Stored items:
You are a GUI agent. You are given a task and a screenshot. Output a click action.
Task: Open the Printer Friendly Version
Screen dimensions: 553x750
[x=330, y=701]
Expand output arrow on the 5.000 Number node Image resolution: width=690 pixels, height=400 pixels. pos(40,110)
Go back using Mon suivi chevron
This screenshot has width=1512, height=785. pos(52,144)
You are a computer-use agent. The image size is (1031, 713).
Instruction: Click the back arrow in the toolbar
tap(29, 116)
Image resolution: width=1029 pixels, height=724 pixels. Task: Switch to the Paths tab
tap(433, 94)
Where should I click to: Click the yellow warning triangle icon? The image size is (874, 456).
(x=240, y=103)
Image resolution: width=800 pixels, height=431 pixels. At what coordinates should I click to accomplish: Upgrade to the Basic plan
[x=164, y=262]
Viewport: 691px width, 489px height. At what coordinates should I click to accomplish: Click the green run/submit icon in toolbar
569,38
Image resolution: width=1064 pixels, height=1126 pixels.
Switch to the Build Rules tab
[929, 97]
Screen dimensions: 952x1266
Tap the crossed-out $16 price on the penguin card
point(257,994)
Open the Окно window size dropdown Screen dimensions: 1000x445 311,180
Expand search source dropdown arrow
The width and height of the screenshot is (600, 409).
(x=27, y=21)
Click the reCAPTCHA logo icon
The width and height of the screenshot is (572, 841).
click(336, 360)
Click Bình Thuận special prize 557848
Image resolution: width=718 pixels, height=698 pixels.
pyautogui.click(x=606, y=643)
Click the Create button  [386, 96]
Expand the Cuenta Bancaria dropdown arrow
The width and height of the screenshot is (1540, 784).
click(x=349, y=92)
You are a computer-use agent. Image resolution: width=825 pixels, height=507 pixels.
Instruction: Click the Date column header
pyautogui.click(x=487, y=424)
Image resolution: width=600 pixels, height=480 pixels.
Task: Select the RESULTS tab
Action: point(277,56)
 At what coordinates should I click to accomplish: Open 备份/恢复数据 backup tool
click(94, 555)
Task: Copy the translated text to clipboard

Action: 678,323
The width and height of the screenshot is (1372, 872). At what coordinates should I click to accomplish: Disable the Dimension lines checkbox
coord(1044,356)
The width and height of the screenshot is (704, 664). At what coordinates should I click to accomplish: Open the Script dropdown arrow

■ DIRECTIONS FOR THIS TASK:
Could you reproduce exactly the lines of the entries above, from the one with "Where should I" through the one with "Open the Окно", and nothing else?

■ REPLY:
Where should I click to: Click the yellow warning triangle icon? The image size is (874, 456).
(x=240, y=103)
Image resolution: width=800 pixels, height=431 pixels. At what coordinates should I click to accomplish: Upgrade to the Basic plan
[x=164, y=262]
Viewport: 691px width, 489px height. At what coordinates should I click to accomplish: Click the green run/submit icon in toolbar
569,38
Image resolution: width=1064 pixels, height=1126 pixels.
Switch to the Build Rules tab
[929, 97]
Screen dimensions: 952x1266
Tap the crossed-out $16 price on the penguin card
point(257,994)
Open the Окно window size dropdown Screen dimensions: 1000x445 311,180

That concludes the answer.